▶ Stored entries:
+ + +

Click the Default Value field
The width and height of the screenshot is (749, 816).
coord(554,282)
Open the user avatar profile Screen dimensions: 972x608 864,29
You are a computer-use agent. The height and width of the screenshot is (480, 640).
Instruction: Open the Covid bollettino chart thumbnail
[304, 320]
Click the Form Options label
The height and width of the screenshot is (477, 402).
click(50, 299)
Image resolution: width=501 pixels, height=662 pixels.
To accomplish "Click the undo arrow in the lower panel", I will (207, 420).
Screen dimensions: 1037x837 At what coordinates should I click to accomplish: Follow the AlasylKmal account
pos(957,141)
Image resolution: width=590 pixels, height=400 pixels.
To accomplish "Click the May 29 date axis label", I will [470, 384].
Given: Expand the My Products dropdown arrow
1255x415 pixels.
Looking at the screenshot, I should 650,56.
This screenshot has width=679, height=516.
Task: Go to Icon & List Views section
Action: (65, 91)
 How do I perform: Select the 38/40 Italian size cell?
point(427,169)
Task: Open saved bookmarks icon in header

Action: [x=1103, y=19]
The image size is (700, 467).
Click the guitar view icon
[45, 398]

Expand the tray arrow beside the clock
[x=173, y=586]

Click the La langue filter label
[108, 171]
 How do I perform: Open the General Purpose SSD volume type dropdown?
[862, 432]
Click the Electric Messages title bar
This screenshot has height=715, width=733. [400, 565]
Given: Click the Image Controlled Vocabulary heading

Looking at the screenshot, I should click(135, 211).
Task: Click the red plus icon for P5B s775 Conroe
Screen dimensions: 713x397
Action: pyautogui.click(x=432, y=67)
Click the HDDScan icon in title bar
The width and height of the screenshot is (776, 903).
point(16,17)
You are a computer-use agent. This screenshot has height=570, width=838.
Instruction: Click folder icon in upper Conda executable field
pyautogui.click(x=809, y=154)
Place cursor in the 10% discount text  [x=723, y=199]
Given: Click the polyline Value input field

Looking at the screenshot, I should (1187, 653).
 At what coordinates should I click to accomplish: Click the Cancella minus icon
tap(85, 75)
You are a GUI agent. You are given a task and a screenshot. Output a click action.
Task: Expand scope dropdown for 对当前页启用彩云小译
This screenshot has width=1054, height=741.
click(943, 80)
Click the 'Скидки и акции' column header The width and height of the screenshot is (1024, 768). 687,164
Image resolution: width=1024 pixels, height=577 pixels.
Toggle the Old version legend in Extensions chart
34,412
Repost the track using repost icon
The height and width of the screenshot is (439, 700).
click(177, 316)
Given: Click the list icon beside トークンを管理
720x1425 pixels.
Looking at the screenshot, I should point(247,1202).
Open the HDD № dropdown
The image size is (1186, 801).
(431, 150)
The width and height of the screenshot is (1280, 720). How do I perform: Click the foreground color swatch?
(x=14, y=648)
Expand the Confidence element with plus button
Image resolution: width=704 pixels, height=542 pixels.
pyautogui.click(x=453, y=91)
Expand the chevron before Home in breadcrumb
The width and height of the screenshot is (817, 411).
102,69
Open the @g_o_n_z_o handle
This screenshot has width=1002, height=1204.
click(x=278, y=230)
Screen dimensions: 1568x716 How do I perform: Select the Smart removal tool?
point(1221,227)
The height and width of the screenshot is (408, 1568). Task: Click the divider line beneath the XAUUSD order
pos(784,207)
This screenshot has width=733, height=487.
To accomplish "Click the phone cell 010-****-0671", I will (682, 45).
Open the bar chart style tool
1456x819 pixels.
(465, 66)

+ + +

▶ Work to complete:
Repeat the data word for word, starting at its first line and stopping after the line that contains "Image resolution: width=501".

▶ Response for this exercise:
Click the Default Value field
The width and height of the screenshot is (749, 816).
coord(554,282)
Open the user avatar profile Screen dimensions: 972x608 864,29
You are a computer-use agent. The height and width of the screenshot is (480, 640).
Instruction: Open the Covid bollettino chart thumbnail
[304, 320]
Click the Form Options label
The height and width of the screenshot is (477, 402).
click(50, 299)
Image resolution: width=501 pixels, height=662 pixels.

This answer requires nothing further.